Exercise goal → Using the data below, return the stretch from the line that contains "LIVE-MODELLE (342, 68)" through the line that contains "Downvote (70, 614)", both included, exactly as it stands and nothing beyond it.
'''
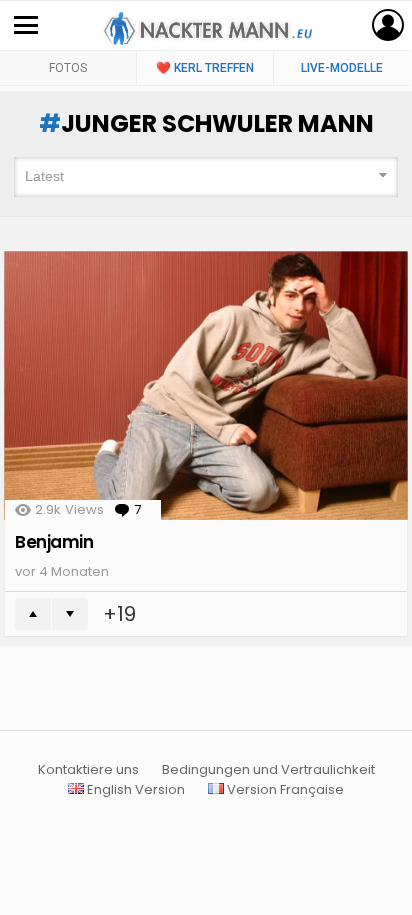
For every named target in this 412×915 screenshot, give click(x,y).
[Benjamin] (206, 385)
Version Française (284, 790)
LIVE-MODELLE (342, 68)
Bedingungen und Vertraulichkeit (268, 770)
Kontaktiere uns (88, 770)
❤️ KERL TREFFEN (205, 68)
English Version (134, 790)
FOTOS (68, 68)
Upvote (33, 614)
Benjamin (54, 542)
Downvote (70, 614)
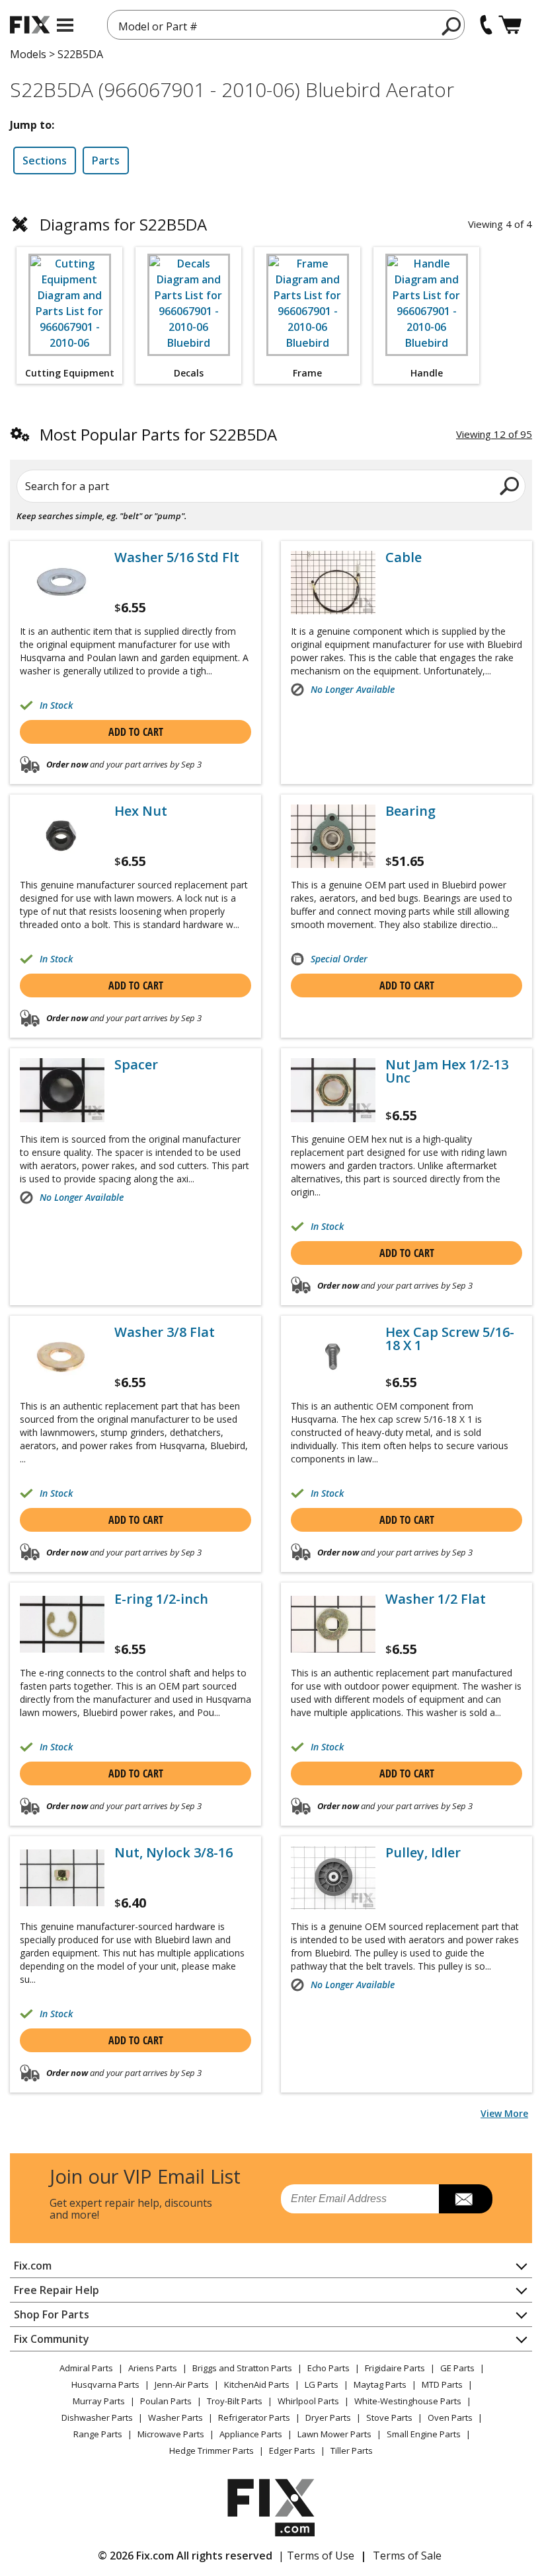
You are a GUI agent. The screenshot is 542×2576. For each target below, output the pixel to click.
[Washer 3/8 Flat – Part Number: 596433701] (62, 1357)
'''
The completed task →
LIVE-MODELLE (342, 68)
Bedingungen und Vertraulichkeit (268, 770)
Kontaktiere uns (88, 770)
❤️ KERL TREFFEN (205, 68)
English Version (134, 790)
FOTOS (68, 68)
Upvote (33, 614)
Benjamin (54, 542)
Downvote (70, 614)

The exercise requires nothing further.